Gryphon is involved in the licensing, research and development, marketing and leasing of the MOPSU bareboat. It also undertakes project management for MOPSU design, approvals, procurement, fabrication, installation, hook-up, commissioning, start-up, operations and maintenance.

Now every field can produce

Presently, O&G operators avoid developing marginal fields, as these are often located in remote locations with little or no infrastructure, and with no certainty of the amount of recoverable oil in place.

Traditionally, these fields would require the use of a jack-up rig, a wellhead platform, a mobile offshore production unit (MOPU) and a floating, storage and offloading vessel (FSO), incurring capital expenditure (capex) of at least US$100mil, and if recoverable reserves of oil is found to be inadequate to continue production, the capex will have to be written off.

“With the MOPSU, the field concessionaire has total control over the field as the unit can be used for well appraisal, extended well testing and as an early production system, the crude or condensate storage can be scaled up by utilising an FSO when production exceeds prediction or in the worst case scenario, the unit re-deployed to another field at minimal costs.

“With the MOPSU, there is going to be a paradigm shift. The FPSO replaced huge fixed platforms years ago; the MOPSU will replace FPSOs in water depths up to 120m,” says Gryphon Energy (Asia Pacific) Sdn Bhd executive director Mahendran Suppiah.

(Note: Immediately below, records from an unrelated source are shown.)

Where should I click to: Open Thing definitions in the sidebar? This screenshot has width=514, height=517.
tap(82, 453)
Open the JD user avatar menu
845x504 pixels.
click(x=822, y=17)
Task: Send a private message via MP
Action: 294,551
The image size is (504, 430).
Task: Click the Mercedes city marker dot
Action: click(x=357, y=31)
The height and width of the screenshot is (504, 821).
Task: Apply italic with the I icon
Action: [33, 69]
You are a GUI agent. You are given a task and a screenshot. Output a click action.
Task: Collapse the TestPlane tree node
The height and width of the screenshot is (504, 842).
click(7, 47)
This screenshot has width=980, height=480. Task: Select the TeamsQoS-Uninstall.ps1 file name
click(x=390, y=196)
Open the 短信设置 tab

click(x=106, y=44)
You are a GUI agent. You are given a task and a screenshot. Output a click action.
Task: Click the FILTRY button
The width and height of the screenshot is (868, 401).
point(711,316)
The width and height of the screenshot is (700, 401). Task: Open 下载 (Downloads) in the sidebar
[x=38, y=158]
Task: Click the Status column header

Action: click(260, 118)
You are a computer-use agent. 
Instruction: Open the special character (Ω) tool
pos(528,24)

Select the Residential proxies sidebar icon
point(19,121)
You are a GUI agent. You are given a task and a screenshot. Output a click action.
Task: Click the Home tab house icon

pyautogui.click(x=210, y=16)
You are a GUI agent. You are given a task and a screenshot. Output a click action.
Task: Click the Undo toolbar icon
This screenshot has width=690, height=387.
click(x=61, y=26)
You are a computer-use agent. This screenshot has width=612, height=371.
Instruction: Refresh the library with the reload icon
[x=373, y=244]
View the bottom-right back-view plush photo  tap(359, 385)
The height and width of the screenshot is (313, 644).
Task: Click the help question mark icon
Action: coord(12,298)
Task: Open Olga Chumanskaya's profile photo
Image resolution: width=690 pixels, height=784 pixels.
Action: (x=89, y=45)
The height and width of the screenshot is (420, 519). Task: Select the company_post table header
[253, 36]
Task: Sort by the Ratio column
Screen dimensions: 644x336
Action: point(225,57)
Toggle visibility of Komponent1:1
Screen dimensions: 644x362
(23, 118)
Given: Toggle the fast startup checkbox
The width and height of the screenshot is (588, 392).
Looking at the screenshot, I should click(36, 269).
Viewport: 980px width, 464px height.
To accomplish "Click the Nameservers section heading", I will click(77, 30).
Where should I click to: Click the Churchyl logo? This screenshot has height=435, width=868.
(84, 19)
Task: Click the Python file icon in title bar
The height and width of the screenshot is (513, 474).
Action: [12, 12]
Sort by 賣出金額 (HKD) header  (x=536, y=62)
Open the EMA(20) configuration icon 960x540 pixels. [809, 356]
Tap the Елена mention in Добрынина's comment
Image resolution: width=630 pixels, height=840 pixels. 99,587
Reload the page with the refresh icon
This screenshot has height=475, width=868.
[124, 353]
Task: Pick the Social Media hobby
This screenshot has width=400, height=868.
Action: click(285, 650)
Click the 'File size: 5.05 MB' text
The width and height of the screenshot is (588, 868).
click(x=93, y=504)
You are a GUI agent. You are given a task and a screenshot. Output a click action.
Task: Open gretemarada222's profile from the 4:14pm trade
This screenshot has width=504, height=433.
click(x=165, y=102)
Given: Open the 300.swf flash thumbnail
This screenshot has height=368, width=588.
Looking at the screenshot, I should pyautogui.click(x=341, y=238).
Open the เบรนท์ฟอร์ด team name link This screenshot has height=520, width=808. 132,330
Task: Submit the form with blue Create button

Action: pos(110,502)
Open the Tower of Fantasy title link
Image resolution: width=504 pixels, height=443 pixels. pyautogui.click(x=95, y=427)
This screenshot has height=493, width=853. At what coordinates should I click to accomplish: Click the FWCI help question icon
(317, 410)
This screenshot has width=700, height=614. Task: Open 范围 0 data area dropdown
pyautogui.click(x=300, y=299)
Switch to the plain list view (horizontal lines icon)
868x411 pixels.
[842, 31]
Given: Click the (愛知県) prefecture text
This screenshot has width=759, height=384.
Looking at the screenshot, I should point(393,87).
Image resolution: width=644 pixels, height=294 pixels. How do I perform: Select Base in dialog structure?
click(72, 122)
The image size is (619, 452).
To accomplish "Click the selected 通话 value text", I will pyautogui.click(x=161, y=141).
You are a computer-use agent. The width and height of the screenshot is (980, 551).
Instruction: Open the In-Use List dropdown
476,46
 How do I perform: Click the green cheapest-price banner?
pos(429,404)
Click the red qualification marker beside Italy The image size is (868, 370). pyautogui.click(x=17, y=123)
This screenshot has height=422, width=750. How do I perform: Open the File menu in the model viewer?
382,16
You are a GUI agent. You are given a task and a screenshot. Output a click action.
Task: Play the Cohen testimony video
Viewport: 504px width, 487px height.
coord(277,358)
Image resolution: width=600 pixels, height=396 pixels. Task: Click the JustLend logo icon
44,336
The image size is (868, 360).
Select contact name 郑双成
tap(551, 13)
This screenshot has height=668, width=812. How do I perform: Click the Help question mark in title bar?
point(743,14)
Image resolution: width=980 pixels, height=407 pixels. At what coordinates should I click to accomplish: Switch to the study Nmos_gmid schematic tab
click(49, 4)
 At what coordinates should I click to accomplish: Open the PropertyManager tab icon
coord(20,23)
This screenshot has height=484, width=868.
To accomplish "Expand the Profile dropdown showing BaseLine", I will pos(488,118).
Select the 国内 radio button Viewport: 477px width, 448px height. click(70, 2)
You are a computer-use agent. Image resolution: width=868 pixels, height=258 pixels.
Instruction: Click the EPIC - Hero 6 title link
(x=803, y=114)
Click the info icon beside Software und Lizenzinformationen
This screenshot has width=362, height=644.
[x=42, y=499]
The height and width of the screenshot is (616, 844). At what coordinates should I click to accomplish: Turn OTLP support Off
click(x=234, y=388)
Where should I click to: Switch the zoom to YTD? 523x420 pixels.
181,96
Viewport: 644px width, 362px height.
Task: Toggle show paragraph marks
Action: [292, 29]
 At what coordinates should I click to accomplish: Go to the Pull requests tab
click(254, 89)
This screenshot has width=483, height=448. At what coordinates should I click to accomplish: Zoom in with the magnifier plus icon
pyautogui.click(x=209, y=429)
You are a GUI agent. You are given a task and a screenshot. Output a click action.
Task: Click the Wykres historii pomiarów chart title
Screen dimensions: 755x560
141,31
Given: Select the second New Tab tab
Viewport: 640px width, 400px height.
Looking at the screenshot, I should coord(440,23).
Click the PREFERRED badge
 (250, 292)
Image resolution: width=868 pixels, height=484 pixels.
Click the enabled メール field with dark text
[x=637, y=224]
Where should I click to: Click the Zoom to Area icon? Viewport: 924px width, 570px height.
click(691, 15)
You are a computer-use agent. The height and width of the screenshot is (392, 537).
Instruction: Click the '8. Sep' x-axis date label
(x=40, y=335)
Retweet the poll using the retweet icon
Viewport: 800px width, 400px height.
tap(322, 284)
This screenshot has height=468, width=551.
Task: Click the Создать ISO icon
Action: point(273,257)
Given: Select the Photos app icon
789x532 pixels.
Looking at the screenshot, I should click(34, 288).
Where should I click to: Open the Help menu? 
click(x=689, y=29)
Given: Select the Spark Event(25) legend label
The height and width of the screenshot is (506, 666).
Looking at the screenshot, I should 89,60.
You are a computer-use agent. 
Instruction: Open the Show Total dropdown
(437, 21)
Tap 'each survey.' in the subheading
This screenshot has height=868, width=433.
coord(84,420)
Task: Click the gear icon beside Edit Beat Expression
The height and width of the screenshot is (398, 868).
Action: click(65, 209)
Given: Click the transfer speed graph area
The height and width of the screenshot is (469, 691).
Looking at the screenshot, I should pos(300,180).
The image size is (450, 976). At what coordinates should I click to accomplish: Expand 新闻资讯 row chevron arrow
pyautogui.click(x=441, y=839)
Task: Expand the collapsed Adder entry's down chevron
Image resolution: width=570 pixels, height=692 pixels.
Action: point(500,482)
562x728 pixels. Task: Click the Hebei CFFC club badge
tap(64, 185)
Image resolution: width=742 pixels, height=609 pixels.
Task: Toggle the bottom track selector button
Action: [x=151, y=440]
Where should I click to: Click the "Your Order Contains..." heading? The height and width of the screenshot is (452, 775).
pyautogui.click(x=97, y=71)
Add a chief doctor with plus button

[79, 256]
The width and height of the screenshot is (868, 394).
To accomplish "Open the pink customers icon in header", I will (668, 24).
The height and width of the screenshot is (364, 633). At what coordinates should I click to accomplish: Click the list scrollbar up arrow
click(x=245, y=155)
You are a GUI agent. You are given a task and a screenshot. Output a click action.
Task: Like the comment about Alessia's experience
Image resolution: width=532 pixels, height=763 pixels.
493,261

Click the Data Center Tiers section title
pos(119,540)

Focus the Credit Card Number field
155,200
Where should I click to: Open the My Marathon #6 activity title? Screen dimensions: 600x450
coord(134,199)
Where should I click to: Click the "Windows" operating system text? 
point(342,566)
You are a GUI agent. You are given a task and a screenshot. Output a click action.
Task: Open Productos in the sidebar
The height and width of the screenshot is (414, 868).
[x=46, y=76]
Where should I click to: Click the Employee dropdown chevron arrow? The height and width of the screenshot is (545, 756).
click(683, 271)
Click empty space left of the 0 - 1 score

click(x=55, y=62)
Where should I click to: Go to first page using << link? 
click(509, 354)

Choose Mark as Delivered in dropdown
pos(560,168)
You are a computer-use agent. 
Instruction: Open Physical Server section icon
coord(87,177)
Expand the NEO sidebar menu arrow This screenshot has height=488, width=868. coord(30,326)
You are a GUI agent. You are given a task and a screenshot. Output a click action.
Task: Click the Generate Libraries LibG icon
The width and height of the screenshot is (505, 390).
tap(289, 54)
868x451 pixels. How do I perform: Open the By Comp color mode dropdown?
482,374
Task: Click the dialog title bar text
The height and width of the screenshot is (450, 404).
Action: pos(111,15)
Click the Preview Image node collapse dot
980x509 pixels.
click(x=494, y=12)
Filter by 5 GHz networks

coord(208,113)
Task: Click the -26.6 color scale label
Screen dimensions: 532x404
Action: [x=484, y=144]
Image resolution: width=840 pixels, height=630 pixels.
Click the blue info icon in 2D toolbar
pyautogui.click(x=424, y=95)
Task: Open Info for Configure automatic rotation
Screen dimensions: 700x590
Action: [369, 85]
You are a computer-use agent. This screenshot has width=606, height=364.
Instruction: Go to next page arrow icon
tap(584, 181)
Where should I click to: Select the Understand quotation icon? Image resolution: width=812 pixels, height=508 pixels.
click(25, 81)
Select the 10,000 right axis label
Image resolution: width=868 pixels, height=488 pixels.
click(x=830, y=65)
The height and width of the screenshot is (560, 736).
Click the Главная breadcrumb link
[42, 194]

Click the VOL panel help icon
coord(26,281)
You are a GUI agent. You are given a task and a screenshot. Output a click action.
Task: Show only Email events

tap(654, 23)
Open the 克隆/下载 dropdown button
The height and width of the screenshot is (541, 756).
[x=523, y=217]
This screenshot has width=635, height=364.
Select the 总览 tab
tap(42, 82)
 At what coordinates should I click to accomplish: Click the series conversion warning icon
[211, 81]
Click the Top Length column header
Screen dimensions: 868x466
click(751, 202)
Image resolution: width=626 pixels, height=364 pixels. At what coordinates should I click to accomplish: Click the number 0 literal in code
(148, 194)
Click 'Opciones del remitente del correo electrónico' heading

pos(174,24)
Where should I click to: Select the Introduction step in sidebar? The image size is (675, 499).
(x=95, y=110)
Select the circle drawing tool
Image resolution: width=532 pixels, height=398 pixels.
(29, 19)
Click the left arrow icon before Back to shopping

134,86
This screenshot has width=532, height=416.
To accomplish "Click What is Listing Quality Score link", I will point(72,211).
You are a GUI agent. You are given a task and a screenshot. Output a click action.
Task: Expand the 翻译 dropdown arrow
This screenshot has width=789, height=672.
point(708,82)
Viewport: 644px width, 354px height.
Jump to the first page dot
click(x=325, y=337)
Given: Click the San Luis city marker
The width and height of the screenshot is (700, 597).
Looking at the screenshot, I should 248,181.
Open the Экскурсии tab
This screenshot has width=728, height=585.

Meanwhile, Frost & Sullivan’s director for Asia Pacific Energy & Power Systems Practice, Ravi Krishnaswamy notes that the MOPSU can bring fields online faster.

“It is easily re-locatable, highly scalable and flexible, has built-in production storage capacity and is self-installing. This makes it a very suitable solution for developing marginal fields. It offers a unique value proposition by providing a cheaper alternative to conventional platforms for faster oil or gas field developments,” he says.

With approximately 500 potential marginal fields awaiting development in the Asia Pacific region, the MOPSU does provide a cheaper alternative innovative solution which could prove to be a boon to O&G concessionaires.

Nagendran says that there have been interests from parties in India, Australia, Indonesia, Vietnam and Morocco.

The cost of a MOPSU will average around US$80mil. There will be two variants, the Mark 1 and the Mark 2. The Mark 1 can be deployed in water depths up to 80m, while the Mark 2 is designed for harsher metocean conditions in water depths up to 120m.

The MOPSU will require a fabrication period of 18 months. Hence, if Perisai were to secure a MOPSU contract now, earnings will only flow in 2011 onwards.

Sustainable earnings ahead

Without the MOPSU, Perisai continues to be sustained by its derrick lay barge, the Enterprise 3, which has been contracted out at a day rate of US$95,000 to TL Offshore, a unit of Sapura Crest Petroleum Bhd for 4.5 years up to 2012.

Enterprise 3 started contributing in November 2008, and was also responsible for Perisai’s record earnings in the first quarter of 2009.

For the second quarter to June 30, Perisai recorded a net profit of RM17.1mil, a tenfold increase on a year on year basis from RM1.71mil previously. On a quarterly basis though, it was almost flat compared to the previous quarter’s reported earnings of RM16mil.

These strong earnings came mostly from its Enterprise 3 and its saturation diving system (SAT) that are on long-term charter. Hence, for the first half of 2009, Perisai’s operating margin improved dramatically to 77.5% from 10.3%.

TA Securities analyst Kaladher Govindan is forecasting a net profit of RM57.1mil on the back of revenue of RM92.3mil for Perisai’s year ending December 2009.

Perisai recently raised US$10mil from its redeemable convertible bonds issuance. It has also received approval from the Securities Commission to raise funds through a 10% private placement of its shares. Nagendran says this placement should be completed within the next two months.

“It is a no brainer that the US$10mil that it raised from the recent redeemable convertible bonds and the expected RM40mil that will be raised soon through a 10% private placement are mainly meant for this maiden marginal field venture that will make MOPSU commercially viable if everything goes as planned,” says Kaladher.